という部分は、何がしか感じ方に共通している部分があったのかな、と思っていて、そこを考えると答えが出てくるかな?という気はしています。

とはいえ、膚に合わない作品を検討のためだけに見ると言うのも何かアレな行為ですから、アイデアだけ丸投げして誰か拾ってくれないかなーでいいんじゃないでしょうか(笑)

ともあれ、面白い記事をありがとうございました。またよろしくお願いします。

tyorotyoro 2009/08/23 21:36 初めまして、お邪魔します。
大変面白く読ませていただきました。

ケンジ以外の55人という設定についてですが、「無いほうがプロットがすっきりする」とは、思わないんです。
あの設定は、「ケンジよりワビスケに夢中で、自分勝手なナツキに対する失望」と併せて、ケンジが事件を解決しようとする動機を、一旦無くすために必要だったのだと思っています。

その上で、おばあさんとの会話が動機になって、もう一度事件に関わる過程で、ナツキへの想いを新たにする、という構成だと思うのです。
個人的にはここが、わかるんだけど、ちょっと弱いかなと思ったところでした。
はっきり言って、ナツキよりもカズマ君のほうがよっぽど好ましく思えたし、花札対決の代表がナツキである必然性も、物語の都合でしかないように感じたんですよね。


「家族の外の世界が見えない」という指摘は、まったく同感です。
ケンジ側の家族についての描写も気になりました。両親が忙しいとしても、親戚の集まりにも出たことが無いなんてありえるのかなと。事件が起こってるのに心配して連絡も取ってきませんしね。携帯が使えないからということかもしれませんが、描写は欲しかったかなと。

コメント欄で語られているように、こうした一見ご都合でスポイルされているかのような部分に作家性、批評性を見出すというのは面白いですね。
まあ、ご都合でスポイルされているのだとしても、十分に面白い映画であって、間違った選択だとは思いませんが。

あと、関係ないですが、年寄り連中に戦争の影を感じられないのが、だから悪いってことは無いですが、気にはなりました。

乱文失礼しました。

tyorotyoro 2009/08/23 22:07 すみません。「スポイル」という言葉の意味を誤解して使用していたかもしれません。
正しくは、「ご都合で描かれていない、切り捨てられている。」という意味のことが言いたかったのです。
失礼しました。

えんどうえんどう 2009/08/25 16:53 www.tbsradio.jp/utamaru/2009/07/post_493.html
www.tbsradio.jp/utamaru/2009/07/post_494.html
細田守監督が上記ラジオ番組で、家族の外に敵を作りたくなかったと発言しているので家族の外を描かないのは意図的なんでしょう。その理由も語っています。

KOSKOS 2009/09/06 23:55 初めまして。
以前「ダークナイト」の記事を読んで以来、愛読させて頂いております。
今回、自分のサイトで本エントリに関して言及させて頂きました。
トラックバックが送れないので、失礼ながらコメントで代えさせて頂きます。

http://www.green.dti.ne.jp/microkosmos/diary/diary.html

hideblohideblo 2009/09/16 13:47 一部を除いて、楽しめました。結構好きな映画でした。SFが好きというのを差し引いても。
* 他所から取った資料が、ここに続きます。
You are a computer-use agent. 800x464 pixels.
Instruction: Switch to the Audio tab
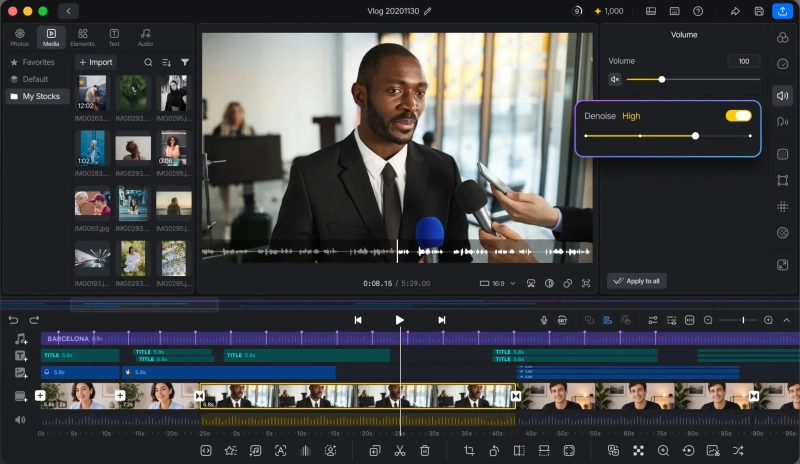click(145, 37)
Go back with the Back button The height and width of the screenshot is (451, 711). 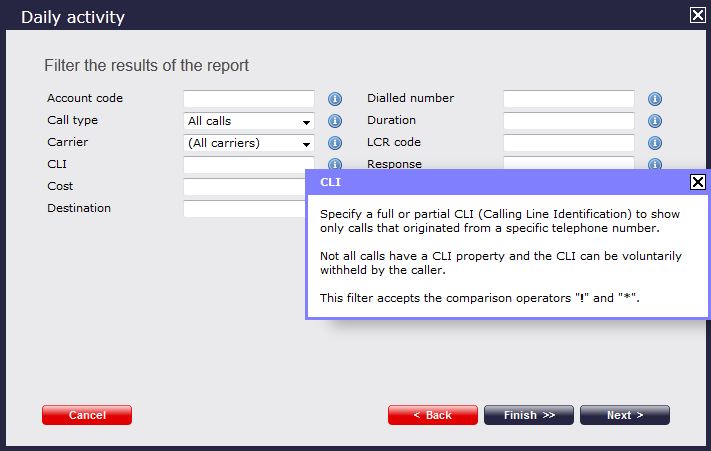tap(433, 415)
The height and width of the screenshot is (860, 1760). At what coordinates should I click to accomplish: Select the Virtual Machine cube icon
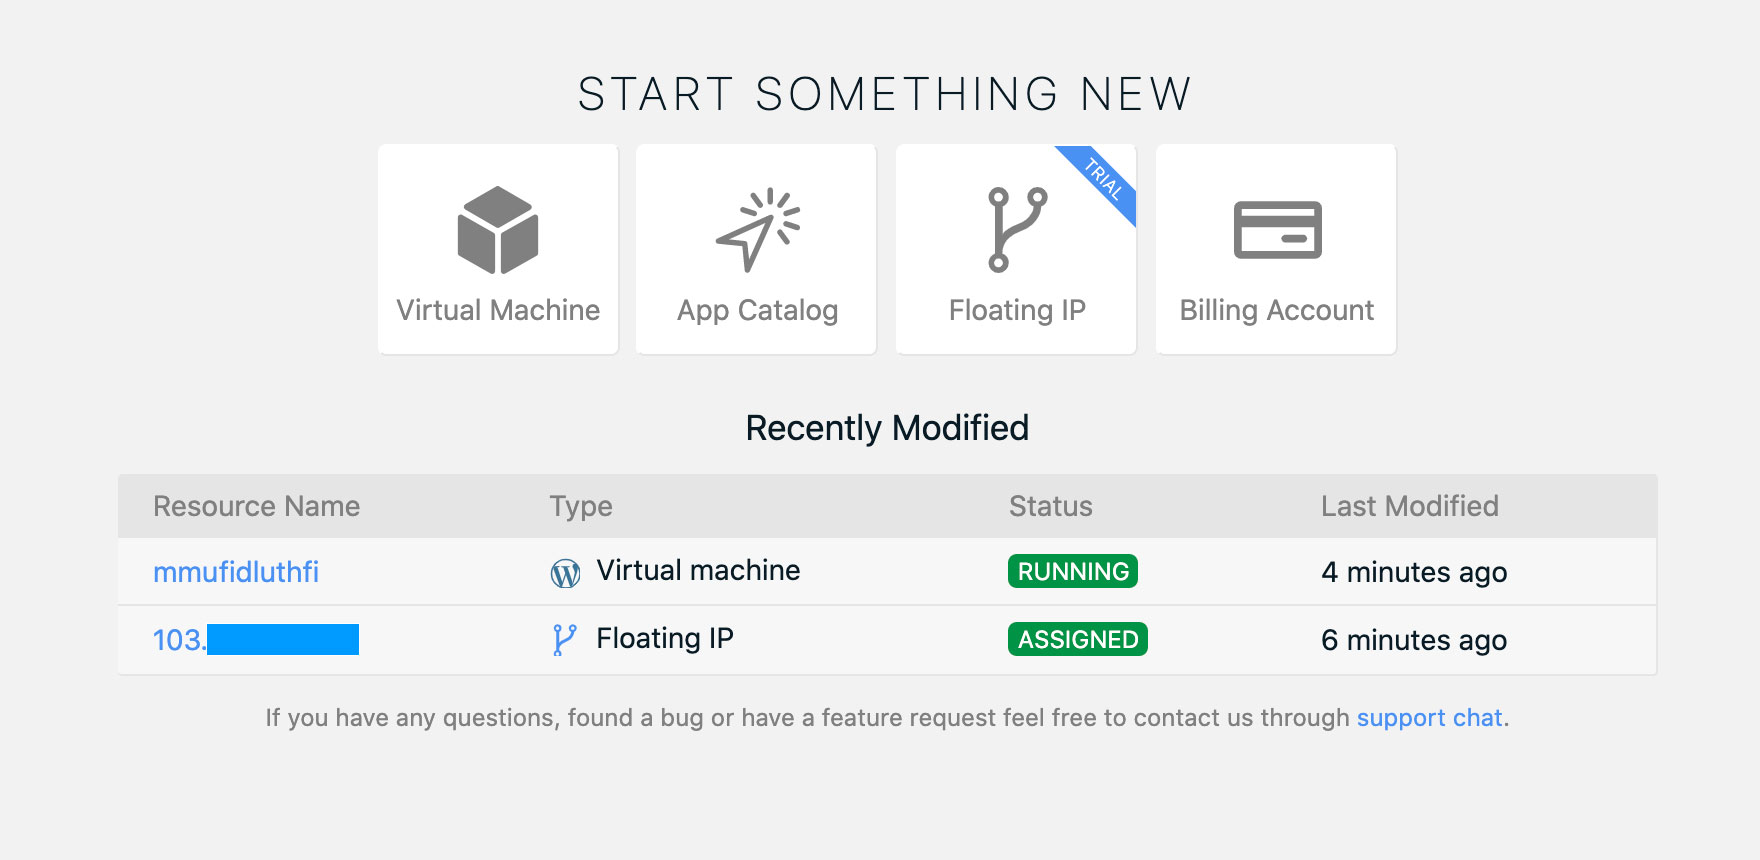pyautogui.click(x=497, y=233)
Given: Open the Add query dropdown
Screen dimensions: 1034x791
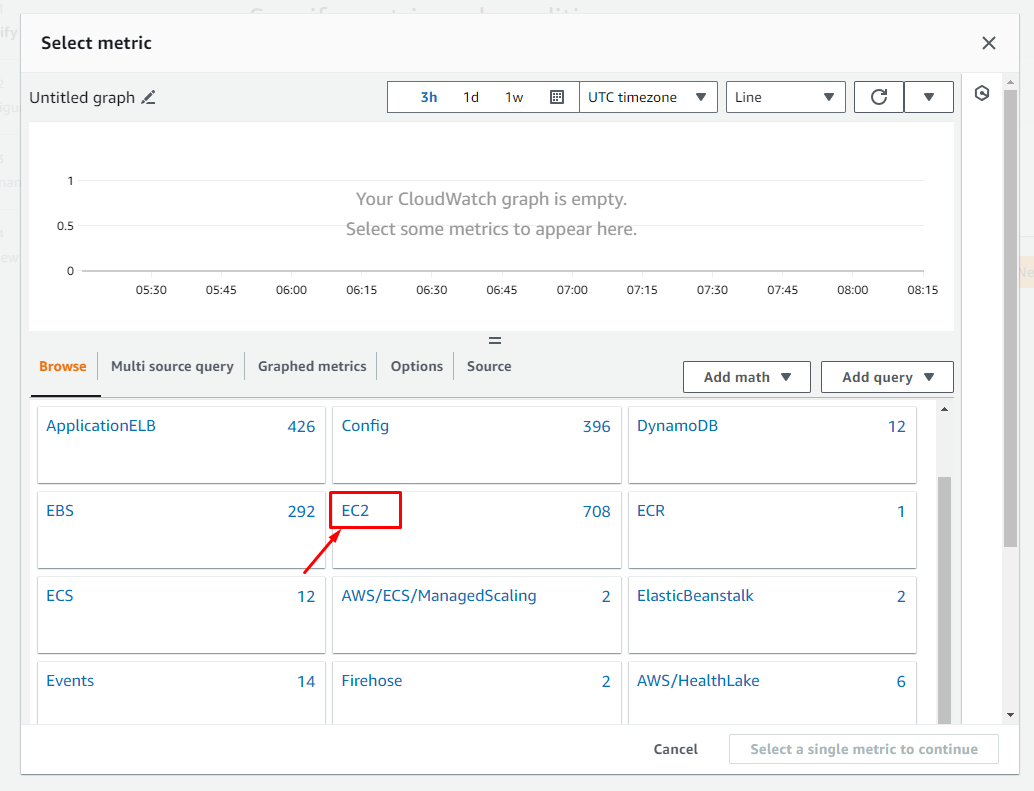Looking at the screenshot, I should click(887, 377).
大家族を出すために、ただでさえ登場人物が多いのに、さらに55人出したら、希薄な描写か、映画の時間におさまらないと思います。
「そこは技術力でカバー」という手段でも無理な人数だと思います。そんなことするなら、指摘の通り、家族の描写を増やしたほうがいいと思います。

それに、ケンジは暗号解読に失敗していて、そこでケンジはラブマシーン事件の関係者でなくなります。そこで・・・というのは、tyoroさんが書いてる通りだったので省略。
だから、GiGirが提案する「暗号を解読したのは世界で健二1人で・・・」というのは中核レベルのシナリオを変えてしまい、もう全部変えろよ」という意味だとしたら、おそらくそのシナリオは薄っぺらいものにしかならんように思います。

主人公が主人公してない、というのはとても同意です。
いつケンジが活躍するんだ、、、と思ったまま映画終わったので。